There is still the nightmare case which is: what if our simulations are wrong? There are two ways in which a simulation can be wrong: either it’s not brutal enough (there are a series of failures that happen in the real world which have not been put under simulation) or maybe they just misunderstand the contracts between the systems, or porting to a new platform and there are new guarantees or the OS has a bug. The simulations are only as good as their understanding of what the OS and the hardware actually do.
To try and catch both of these sorts of problems during simulation, they have something called Sinkhole. Sinkhole is an actual physical cluster of server motherboards which are all connected to programmable network power supplies. So they program these things to turn on and off all night while the database is running.

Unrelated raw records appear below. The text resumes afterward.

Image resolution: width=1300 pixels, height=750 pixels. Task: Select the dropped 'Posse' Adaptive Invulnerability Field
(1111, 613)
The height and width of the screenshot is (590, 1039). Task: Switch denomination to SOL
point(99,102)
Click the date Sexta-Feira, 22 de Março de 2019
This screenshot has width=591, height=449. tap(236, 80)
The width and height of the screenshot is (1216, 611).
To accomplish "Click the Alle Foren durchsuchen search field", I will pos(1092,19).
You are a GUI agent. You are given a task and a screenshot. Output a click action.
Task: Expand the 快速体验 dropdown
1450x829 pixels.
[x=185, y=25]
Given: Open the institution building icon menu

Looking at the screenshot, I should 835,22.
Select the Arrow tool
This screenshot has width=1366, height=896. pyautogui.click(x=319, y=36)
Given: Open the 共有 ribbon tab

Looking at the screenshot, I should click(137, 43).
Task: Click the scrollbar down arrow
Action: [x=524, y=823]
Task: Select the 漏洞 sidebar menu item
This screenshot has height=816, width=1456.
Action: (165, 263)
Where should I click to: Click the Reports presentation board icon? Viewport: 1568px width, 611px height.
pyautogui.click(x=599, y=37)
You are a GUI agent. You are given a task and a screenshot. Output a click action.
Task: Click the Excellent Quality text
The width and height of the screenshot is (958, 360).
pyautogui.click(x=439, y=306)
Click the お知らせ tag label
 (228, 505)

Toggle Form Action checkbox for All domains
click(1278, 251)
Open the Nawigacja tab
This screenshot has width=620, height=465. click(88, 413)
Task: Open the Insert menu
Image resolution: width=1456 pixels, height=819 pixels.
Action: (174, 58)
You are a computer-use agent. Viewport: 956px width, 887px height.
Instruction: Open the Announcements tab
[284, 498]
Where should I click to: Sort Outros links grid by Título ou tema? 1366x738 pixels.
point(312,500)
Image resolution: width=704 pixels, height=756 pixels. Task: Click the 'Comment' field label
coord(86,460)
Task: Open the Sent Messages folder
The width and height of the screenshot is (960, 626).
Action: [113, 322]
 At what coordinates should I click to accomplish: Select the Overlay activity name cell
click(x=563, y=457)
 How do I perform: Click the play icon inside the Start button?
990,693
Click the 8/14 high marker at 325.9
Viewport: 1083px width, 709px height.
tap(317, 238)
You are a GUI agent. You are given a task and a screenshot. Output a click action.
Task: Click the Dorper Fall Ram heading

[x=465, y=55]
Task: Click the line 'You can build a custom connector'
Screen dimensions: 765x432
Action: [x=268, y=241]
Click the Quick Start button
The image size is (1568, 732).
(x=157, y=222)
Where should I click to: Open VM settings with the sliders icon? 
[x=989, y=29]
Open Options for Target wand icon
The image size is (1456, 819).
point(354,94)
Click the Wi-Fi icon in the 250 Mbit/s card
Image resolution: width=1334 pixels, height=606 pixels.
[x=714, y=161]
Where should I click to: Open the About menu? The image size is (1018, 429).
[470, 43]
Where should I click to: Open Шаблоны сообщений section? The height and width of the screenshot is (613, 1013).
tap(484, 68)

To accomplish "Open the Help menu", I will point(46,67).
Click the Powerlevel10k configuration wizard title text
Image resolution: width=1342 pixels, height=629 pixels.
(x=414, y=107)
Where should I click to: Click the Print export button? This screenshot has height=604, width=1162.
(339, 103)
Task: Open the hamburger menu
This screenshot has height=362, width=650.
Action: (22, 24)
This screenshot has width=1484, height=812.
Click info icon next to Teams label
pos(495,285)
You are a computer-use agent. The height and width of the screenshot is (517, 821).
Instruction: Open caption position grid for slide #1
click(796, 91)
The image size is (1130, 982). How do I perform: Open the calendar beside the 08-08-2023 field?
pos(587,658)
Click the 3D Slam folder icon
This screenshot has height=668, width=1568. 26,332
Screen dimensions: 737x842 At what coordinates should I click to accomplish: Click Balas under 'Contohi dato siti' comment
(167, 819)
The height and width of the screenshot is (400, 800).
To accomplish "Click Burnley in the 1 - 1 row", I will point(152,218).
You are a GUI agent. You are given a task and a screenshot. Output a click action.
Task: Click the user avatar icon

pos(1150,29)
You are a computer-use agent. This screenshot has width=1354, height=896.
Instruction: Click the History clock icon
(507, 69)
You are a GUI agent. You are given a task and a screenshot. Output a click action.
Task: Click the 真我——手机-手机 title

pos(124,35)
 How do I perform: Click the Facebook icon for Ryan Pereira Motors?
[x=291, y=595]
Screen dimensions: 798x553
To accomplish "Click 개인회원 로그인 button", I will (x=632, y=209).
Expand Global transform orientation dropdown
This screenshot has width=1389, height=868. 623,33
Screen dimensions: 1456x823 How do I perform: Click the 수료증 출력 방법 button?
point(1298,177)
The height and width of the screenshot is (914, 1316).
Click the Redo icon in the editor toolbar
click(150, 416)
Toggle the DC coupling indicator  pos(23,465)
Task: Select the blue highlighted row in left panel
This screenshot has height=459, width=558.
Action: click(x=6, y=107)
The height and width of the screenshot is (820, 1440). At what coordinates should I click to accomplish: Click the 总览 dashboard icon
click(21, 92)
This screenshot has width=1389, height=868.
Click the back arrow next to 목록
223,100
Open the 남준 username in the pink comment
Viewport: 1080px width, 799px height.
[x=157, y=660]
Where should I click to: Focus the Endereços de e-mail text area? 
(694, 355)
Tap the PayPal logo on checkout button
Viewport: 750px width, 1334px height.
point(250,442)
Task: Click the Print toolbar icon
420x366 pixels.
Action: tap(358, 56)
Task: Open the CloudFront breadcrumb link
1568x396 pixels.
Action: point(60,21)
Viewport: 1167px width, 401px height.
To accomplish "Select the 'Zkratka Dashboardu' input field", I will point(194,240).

This is particular to finding power safety bugs.
- Dedicated “Red Team” specifically to introduce bugs into the system
- More hardware to make the simulations run faster, and give more power to debugging
- Try to catch bugs that “evolve”. If I write a bug and it is caught by the simulation framework, I immediately get feedback. If I write a bug and it is not caught, I get no feedback. So I am slowly but surely being trained to write bugs that slip through the simulation framework – and somewhat bears resemblance to bacteria evolving to become resistant to antibiotics. One idea is to have two separate simulation frameworks and only run one before releases.
- More real world testing like Sinkhole, but dealing with hardware is a pain.